Firstly: the large stadium, gets me asking have I heard the words Eindhoven when thinking about European football leagues, Olympics and athletics etc, it is a mighty concrete oval stadium, with great prominence beside the station. Then there are the oodles of industrial warehousing buildings, old and new and still being built. I look closely to see if any are derelict, (as so often I see broken glass and graffiti) instead, I see in the windows in many of the white bricked warehouses, ‘artist looking’ studios, an arts festival is promoted on a large banner, wonderful lampshades hang in top floor lofts. Is this the ultimate in real loft living? Do the Dutch have it sorted?
I look around to see what other attractions I pass on my intercity train journey, its the warehouses, then, all of a sudden it is the countryside. Perhaps hiding behind those ubiquitous spaces is a town with ‘normal’ housing conditions and a high street?
Somewhere past, back near Maastricht I saw an utterly futuristic housing estate: diagonal roofs, solar panels, curved streets with communal gardens and allotments to the side – as standard specification.
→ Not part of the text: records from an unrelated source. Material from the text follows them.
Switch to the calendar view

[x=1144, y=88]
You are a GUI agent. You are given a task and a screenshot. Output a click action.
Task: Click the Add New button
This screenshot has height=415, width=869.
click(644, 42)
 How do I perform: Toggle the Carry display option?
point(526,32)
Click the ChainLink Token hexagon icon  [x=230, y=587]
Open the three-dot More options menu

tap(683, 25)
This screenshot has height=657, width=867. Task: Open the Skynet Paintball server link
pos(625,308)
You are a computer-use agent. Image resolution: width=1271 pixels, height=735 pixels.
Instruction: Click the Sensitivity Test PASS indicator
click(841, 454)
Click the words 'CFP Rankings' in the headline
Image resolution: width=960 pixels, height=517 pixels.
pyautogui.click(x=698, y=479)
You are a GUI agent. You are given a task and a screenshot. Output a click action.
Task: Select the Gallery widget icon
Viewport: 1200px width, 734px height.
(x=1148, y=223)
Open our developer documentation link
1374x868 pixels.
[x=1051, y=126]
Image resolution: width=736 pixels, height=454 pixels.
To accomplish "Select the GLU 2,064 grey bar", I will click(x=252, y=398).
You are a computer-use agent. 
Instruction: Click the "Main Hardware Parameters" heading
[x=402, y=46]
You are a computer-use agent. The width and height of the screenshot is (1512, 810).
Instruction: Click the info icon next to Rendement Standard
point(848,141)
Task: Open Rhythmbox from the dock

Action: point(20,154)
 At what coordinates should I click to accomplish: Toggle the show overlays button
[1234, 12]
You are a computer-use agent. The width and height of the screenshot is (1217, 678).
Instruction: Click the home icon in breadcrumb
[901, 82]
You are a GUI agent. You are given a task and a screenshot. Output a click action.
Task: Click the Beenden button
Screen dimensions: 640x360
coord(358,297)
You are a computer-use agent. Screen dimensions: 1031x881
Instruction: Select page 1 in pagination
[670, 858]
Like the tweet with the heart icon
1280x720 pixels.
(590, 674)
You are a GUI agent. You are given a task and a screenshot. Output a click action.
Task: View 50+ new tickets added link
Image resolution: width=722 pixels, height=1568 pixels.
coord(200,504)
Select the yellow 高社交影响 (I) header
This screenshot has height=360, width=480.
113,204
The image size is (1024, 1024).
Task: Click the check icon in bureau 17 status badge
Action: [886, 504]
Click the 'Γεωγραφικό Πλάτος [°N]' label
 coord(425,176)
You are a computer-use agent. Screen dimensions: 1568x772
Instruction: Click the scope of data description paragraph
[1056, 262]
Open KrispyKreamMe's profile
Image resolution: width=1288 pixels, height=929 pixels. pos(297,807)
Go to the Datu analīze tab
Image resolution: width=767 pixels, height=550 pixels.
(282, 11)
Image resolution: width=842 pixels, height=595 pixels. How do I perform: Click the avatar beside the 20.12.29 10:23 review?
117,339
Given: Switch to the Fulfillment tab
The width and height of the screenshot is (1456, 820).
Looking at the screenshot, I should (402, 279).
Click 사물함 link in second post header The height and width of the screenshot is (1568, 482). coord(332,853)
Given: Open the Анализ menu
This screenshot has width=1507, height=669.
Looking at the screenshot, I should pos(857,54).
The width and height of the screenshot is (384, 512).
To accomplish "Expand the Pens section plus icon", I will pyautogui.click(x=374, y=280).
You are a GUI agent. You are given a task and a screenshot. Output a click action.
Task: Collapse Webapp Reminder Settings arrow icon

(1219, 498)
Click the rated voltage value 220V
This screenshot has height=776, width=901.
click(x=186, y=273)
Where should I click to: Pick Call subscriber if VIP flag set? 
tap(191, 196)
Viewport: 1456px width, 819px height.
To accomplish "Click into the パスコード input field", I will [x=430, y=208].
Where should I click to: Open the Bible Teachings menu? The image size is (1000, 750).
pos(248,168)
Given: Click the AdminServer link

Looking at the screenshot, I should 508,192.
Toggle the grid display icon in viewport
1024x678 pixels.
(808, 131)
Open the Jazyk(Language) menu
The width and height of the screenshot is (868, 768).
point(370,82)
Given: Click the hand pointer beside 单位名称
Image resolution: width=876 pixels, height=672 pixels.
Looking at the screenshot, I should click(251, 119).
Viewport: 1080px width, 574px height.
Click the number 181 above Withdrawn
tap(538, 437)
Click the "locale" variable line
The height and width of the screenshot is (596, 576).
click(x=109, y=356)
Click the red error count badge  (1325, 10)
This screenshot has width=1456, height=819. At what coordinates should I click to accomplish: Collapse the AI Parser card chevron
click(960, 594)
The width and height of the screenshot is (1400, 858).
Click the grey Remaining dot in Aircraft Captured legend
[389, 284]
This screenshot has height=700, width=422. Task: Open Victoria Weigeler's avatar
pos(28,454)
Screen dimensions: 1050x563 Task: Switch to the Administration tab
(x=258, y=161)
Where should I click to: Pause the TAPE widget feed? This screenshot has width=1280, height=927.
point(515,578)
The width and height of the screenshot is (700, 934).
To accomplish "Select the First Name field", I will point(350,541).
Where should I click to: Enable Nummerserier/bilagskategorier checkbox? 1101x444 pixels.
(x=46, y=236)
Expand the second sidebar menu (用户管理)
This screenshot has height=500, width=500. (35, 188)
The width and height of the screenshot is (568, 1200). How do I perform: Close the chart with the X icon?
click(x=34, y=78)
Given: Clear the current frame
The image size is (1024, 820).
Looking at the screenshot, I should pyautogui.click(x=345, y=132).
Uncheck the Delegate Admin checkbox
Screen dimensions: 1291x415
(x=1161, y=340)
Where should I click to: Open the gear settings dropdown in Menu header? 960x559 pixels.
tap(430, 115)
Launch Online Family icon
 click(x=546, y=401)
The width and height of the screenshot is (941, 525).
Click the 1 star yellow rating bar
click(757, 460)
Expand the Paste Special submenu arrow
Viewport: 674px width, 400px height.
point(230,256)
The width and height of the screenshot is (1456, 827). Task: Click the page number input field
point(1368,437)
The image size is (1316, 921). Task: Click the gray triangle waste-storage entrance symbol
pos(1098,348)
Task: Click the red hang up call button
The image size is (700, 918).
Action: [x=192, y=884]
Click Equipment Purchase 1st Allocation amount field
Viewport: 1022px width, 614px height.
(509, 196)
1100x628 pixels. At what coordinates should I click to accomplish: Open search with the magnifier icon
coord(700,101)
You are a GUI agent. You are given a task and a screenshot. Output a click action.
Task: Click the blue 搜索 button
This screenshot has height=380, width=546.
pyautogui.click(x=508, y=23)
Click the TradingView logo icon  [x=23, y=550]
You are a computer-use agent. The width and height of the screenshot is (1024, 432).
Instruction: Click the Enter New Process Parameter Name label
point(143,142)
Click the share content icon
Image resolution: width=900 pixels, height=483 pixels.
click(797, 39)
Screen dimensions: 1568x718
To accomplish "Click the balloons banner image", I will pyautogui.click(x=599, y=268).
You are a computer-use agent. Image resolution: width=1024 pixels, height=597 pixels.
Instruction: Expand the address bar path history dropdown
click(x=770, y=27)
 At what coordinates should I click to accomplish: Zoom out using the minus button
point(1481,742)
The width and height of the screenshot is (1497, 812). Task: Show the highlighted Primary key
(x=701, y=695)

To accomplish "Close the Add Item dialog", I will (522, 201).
An allotment as standard, something that a 1930’s town would do.
The sky remains a nominal grey whilst I pass further towns of equal colour in architectural structure. I rest my eyes ready for the meeting of an experienced choreographer and a young dancer for the continuation of the Boxing Maastricht project.
As I near my destination, I smile at my neighbour in the chair opposite. She had said Gazunteight to me as I sneezed on entering the train.
She smiles back as we slowly roll into Rotterdam station. I leave the train thinking of my Grandma. "Gazunteight" I mutter under my breath. I shall pen a postcard to her at tea time.